Chinese banks set for mass loan repricing

PBoC set to launch new options to help markets manage interest rate risk
The People's Bank of China

This is China’s Libor moment: lenders are preparing to reprice millions of loans across China, and this month the market will gain access to options to help them manage the interest rate risk.

The country’s central bank has already been pushing banks to price new floating rate loans using the country’s loan prime rate (LPR) – which was reformed last August – but from March financial institutions will have to begin the arduous task of switching over their existing floating rate loans to the new benchmark. And they will have only a few months in which to do so: the process must be completed by the end of August.

“It’s a huge task for many of the local regional banks and it’s going to focus everyone’s attention on the need to manage their risk,” says a manager at a brokerage firm that has worked with a number of Chinese rural banks on the forthcoming switchover.

It is difficult to estimate what proportion of these loans will need to be relinked to the LPR, since some conversion may already have taken place and, besides, not all of these loans may be floating rate. Counterparties will also have the option of renegotiating floating rate loans as fixed rate, rather than relinking to the LPR.

Previously, the lending rate was set by the People’s Bank of China and linked to the central bank’s one-year medium-term lending facility, but last year the authorities started encouraging lenders to use the more market-based LPR, which was first introduced in 2013. Since December, financial institutions have been required to price at least 50% of new loans using the LPR; from March this will rise to 80%. The LPR now underpins more than 90% of new loans, officials say.

“China has started to change its previous two-tier benchmark system; the country will soon have all the corporate lending by banks – which accounts for more than 80% of the nation’s lending – on market-based benchmarks,” says CG Lai, chief executive of BNP Paribas China. “Once China completes liberalisation of the domestic interest rate system then you will see the domestic interest rate becoming the largest instrument to be used in the days to come.”

Hedging needed

The LPR is typically lower than the fixed lending rate, so the transition benefits borrowers.

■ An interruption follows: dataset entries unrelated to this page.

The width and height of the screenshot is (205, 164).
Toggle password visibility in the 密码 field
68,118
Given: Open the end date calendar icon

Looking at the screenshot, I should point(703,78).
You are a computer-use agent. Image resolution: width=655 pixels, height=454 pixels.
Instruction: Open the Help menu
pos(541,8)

But a fluctuating market-based rate also puts greater pressure on hedging interest rate risk.

With this in mind, the China Foreign Exchange Trade System, a regulatory body within the People’s Bank of China, will launch LPR interest rate options on February 24. Products will include swaptions, caps and floors linked to the one-year and five-year LPR rate.

“Going forward, as authorities seek to develop the reputation of the LPR benchmark, there will be an increasing need for more hedging products to create ways of managing this exposure,” says Stephen Chiu, an Asia forex and rates strategist at Bloomberg research.

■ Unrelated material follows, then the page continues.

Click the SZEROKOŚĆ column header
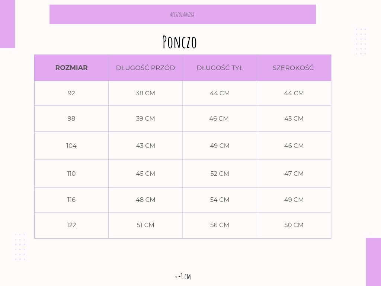This screenshot has width=381, height=286. [293, 68]
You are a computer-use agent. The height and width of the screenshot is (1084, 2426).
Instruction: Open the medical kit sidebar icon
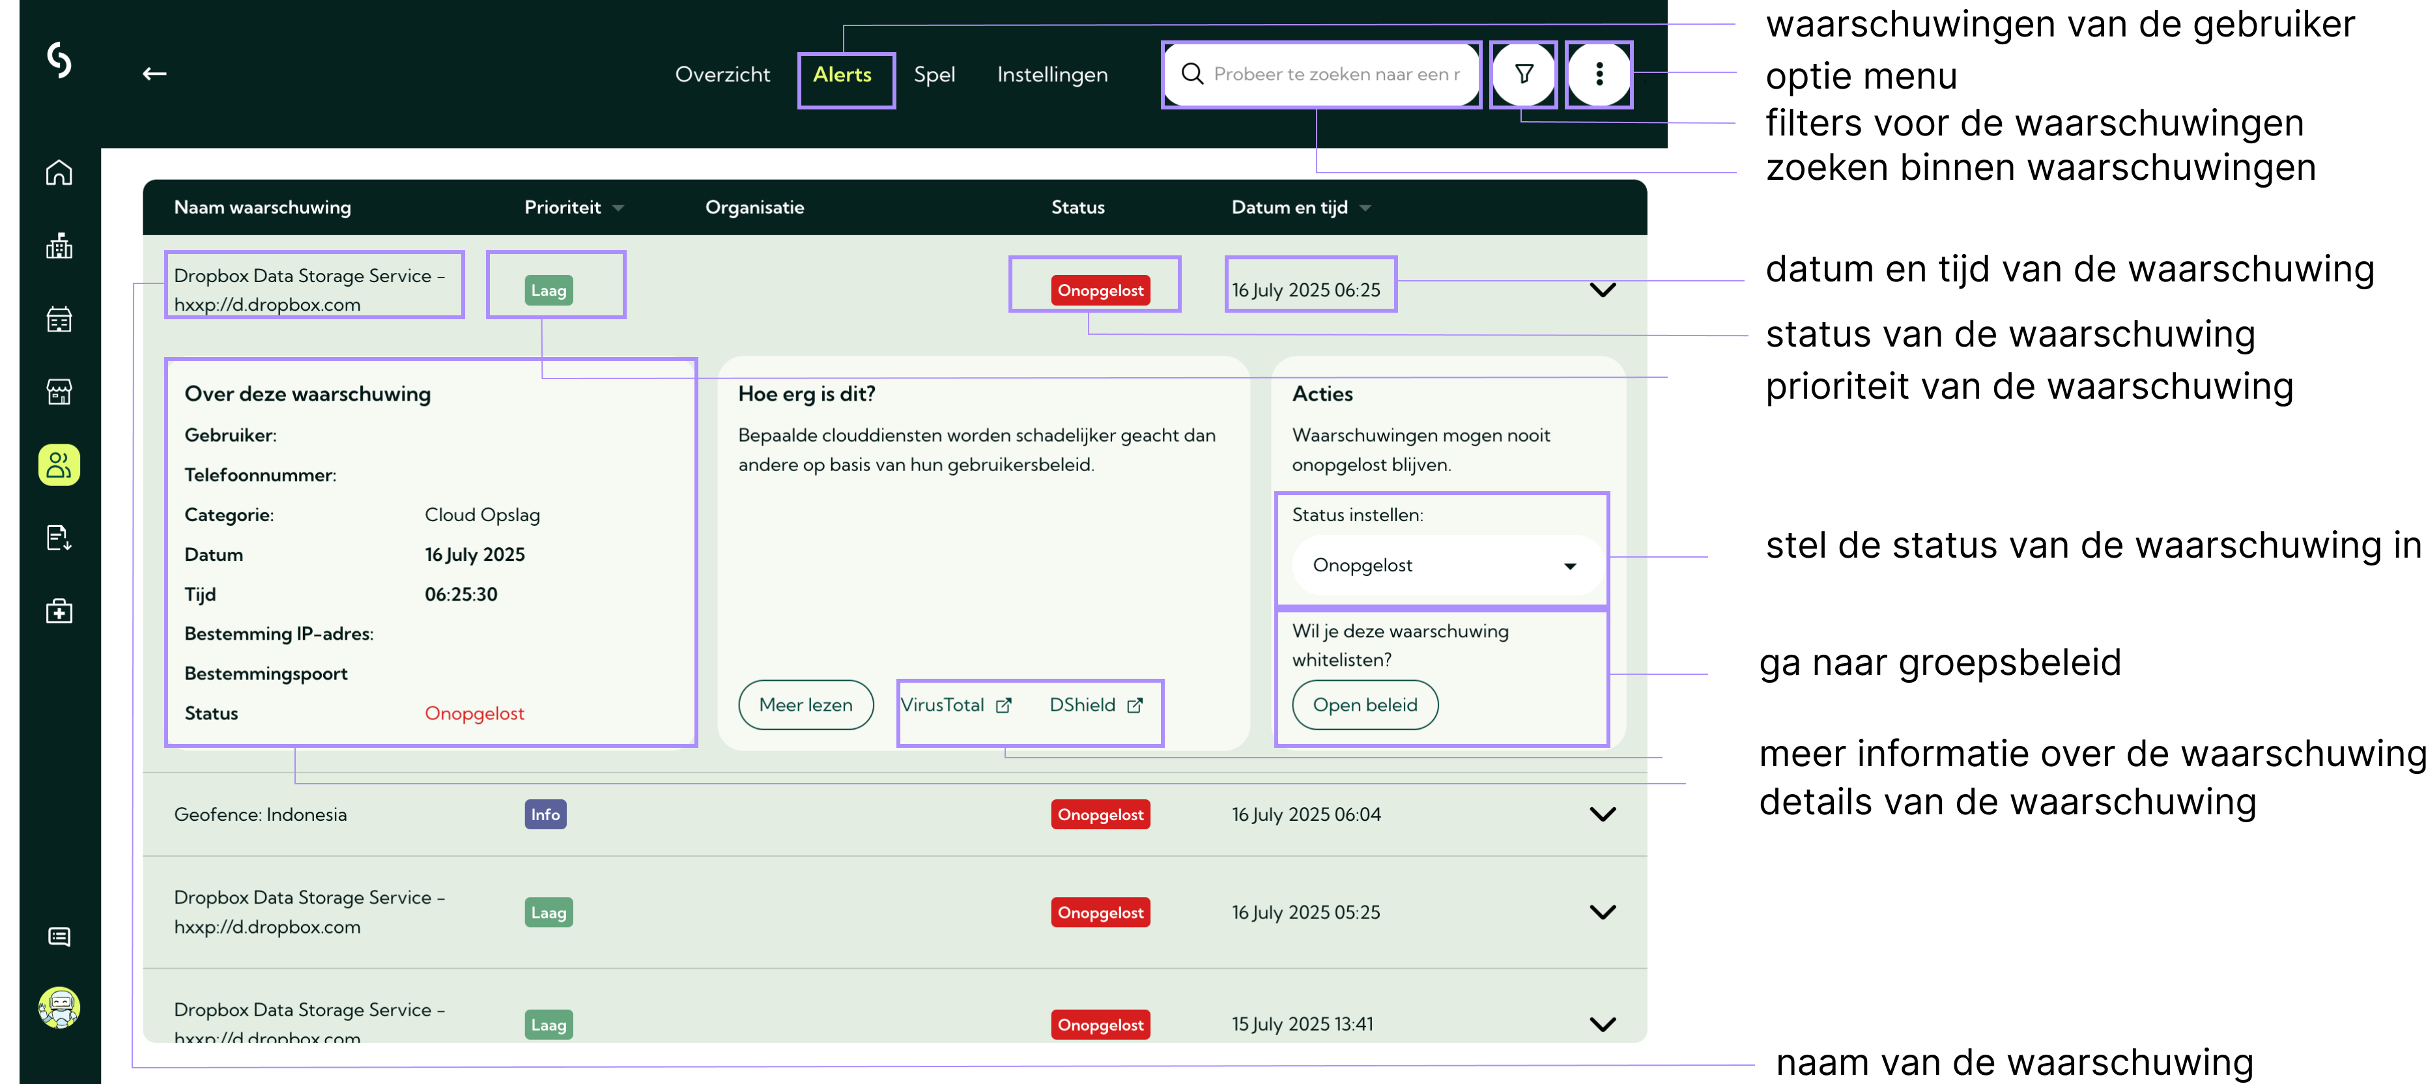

Significant liquidity has built up in the LPR swaps market over the past six months. William Shek, head of credit and rates for Asia-Pacific at HSBC, says notional trades of 200–300 million yuan are becoming increasing common, and offloading risk of 50,000 DV01 (the sensitivity to a one basis point move in the underlying rate) in a single day is now relatively easy to do.

“There is continued discussion to improve LPR fixing, but the LPR curve has now become very visible and heavily traded in the market,” says Shek. “Obviously, you cannot yet compare the Chinese swap market to the more developed markets, but you can see how fast the pace of development has been in terms of the build-up of liquidity.”

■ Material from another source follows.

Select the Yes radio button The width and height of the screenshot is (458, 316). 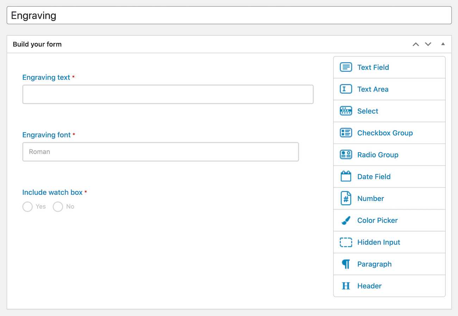(x=27, y=207)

Market participants expect the launch of the options market to further build on this liquidity.

Repricing all the loans in the country will prompt widespread corporate hedging of the domestic interest rate

CG Lai, BNP Paribas China

Under the previous two-tier rate system, where a fixed benchmark existed alongside a market-based rate, corporates were unwilling to hedge interest rate exposure because of the basis risk between the two rates, says Lai at BNP Paribas.

“Everything we did in interest rate hedging was in US dollars,” he says. “Repricing all the loans in the country will prompt widespread corporate hedging of the domestic interest rate.”

Others, though, believe it may take more time to convince corporates of the need for better managing their interest rate risk.

“People in China are still learning about the use of derivatives to hedge exposure rather than just for speculation – not just in the rates space, but also when it comes to currency positions,” says Chiu at Bloomberg. “The Chinese authorities clearly want to head in this direction, but it is taking quite a while to educate the market. Things need to happen step by step.”

Beyond hedging, the introduction of interest rate options may also lead to changes in the structured products market.

In a low interest rate context – China’s bank lending rate has been bumping along at historic lows since 2016 – investors have been searching for ways to enhance yield. One popular way is to invest in bonds and gain additional credit exposure. Interest rate options offer another potential source of yield, says HSBC’s Shek.

Dealers in Asia have been marketing quanto structures, which allow investors to access overseas assets settled in their own currency. With the emergence of options trading some of these structures may be replaced by more onshore vehicles.

“Creating an option on top of the new benchmark allows local investment deposits – which previously were mostly quanto products – to be in the future an instrument linked to the domestic interest rate. This will be the real big bang that everyone is looking for,” says Lai.